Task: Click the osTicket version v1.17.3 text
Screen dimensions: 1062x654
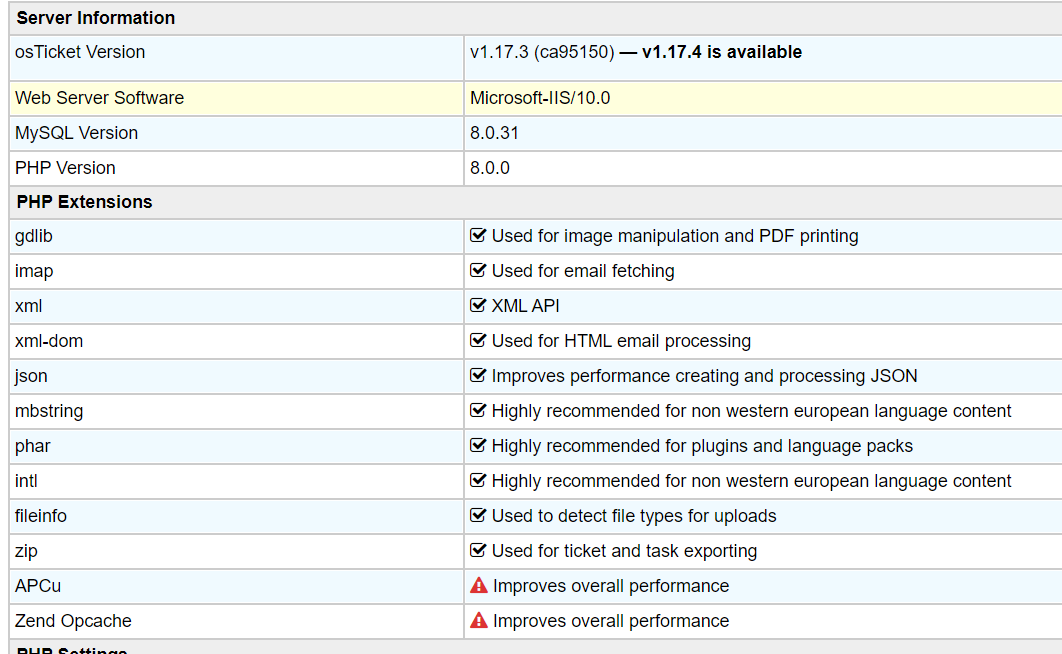Action: tap(541, 52)
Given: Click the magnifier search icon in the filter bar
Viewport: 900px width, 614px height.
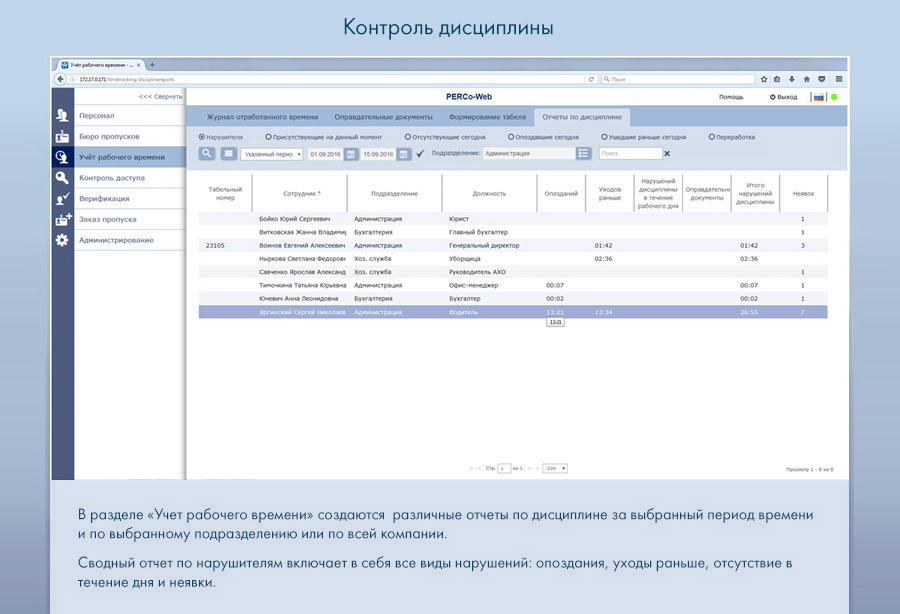Looking at the screenshot, I should coord(206,154).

▶ Work task:
Pictures are not part of the copy; reproduce everything else in the records exactly.

▶ Task output:
Task: Click the osTicket version v1.17.3 text
Screen dimensions: 1062x654
Action: tap(541, 52)
Given: Click the magnifier search icon in the filter bar
Viewport: 900px width, 614px height.
Looking at the screenshot, I should coord(206,154).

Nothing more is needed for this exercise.